A University of Surrey research professor has developed a mathematical model based on earlier models, for monitoring HCV progression and treatment response.
Philip J. Aston, PhD
A researcher from the University of Surrey, Guildford, UK, has developed a new mathematical model for gaining insight into the progression of the hepatitis C virus (HCV) as well as the effects treatment has on HCV infection in individual patients.
Mathematically modelling infections may give researchers more insight into the dynamics of infection prior to and following therapy, Philip J. Aston, PhD, a research professor at the University of Surrey told MD Magazine. It could also make more feasible longer-term predictions.
“In particular, variables that cannot be quantified experimentally, such as the healthy and infected hepatocytes in the HCV model, are included in the model and so the model can give insight into the behavior of these variables,” Aston said.
To form the new model, the study researcher, Aston performed a review of existing mathematical models of HCV infection. In this review, Aston examined the Neumann Model, which adapted models of HIV and hepatitis B (HBV) infections to HCV infections.
The first Dahari Model, which demonstrated that solutions can show a decline in viral load in response to treatment, was also examined. Additionally, the second Dahari Model was included in the review, with this model also possessing the ability to show the impact treatment has on viral load.
In the new mathematical model of HCV infection, Aston includes various components involved in infection and treatment, such as mathematical formulas for cell regeneration, stem cells, and infection of hepatocytes. Overall, the new mathematical model includes the concentration of healthy and infected hepatocytes and virions as well as components of the first Neumann and Dahari models.
Aston expressed interest in seeing whether his new mathematical model for HCV infections could be converted or adapted for other viral infections — considering the Neumann HCV model included in the new formula was initially adapted from HIV and HBV infections to HCV infections. Also, further study may be necessary to determine whether this model could effectively monitor viral load data of an HCV-infected patient receiving treatment, subsequently helping in monitoring prognosis and facilitating subsequent therapy optimization.

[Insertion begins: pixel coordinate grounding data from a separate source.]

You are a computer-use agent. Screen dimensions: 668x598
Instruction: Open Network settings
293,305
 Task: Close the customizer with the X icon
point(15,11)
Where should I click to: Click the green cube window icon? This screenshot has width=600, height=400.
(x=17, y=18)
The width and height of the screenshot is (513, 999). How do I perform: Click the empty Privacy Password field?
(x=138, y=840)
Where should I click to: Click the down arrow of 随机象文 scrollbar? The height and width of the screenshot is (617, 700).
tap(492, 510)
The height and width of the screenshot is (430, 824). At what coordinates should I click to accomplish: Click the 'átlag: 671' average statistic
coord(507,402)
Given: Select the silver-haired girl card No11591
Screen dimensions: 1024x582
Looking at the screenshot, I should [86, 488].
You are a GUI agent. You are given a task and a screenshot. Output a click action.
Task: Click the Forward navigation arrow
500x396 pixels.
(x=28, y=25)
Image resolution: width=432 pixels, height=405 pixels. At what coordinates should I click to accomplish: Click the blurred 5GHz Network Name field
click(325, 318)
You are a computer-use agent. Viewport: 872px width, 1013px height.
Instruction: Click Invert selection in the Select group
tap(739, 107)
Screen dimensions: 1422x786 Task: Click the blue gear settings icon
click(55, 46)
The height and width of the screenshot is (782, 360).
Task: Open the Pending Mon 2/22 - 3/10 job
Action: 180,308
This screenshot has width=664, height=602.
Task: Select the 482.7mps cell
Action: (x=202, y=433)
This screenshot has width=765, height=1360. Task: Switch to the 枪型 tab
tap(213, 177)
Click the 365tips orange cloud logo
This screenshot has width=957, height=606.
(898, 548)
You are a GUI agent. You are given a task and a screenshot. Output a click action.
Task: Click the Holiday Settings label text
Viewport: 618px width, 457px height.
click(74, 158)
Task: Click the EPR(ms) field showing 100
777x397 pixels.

“A new model of HCV infection has been proposed by incorporating recent biological knowledge of HCV infection from which recommendations for changes to treatment are provided,” Aston said. “The new model has given rise to 3 recommendations for changes in the treatment of HCV.”
One of these recommendations involves the use of lower medication doses for effectively eliminating infection, particularly if the infection is detected and treated in its early stages. Additionally, the continuation of a low-level drug treatment for keeping a patient’s infection at a manageable level may be necessary if the virus level in the patient’s blood increases following treatment.
Also, as treatment progresses, the drug dose should be reduced as this would reduce the cost of treatment “as well as providing a reduction in side effects for the patient.”
“Further research which tests out each of the above 3 recommendations in a clinical setting would help to translate this research into clinical practice,” Aston concluded.
The study, "A New Model for the Dynamics of Hepatitis C Infection: Derivation, Analysis and Implications," was published online in the journal Viruses.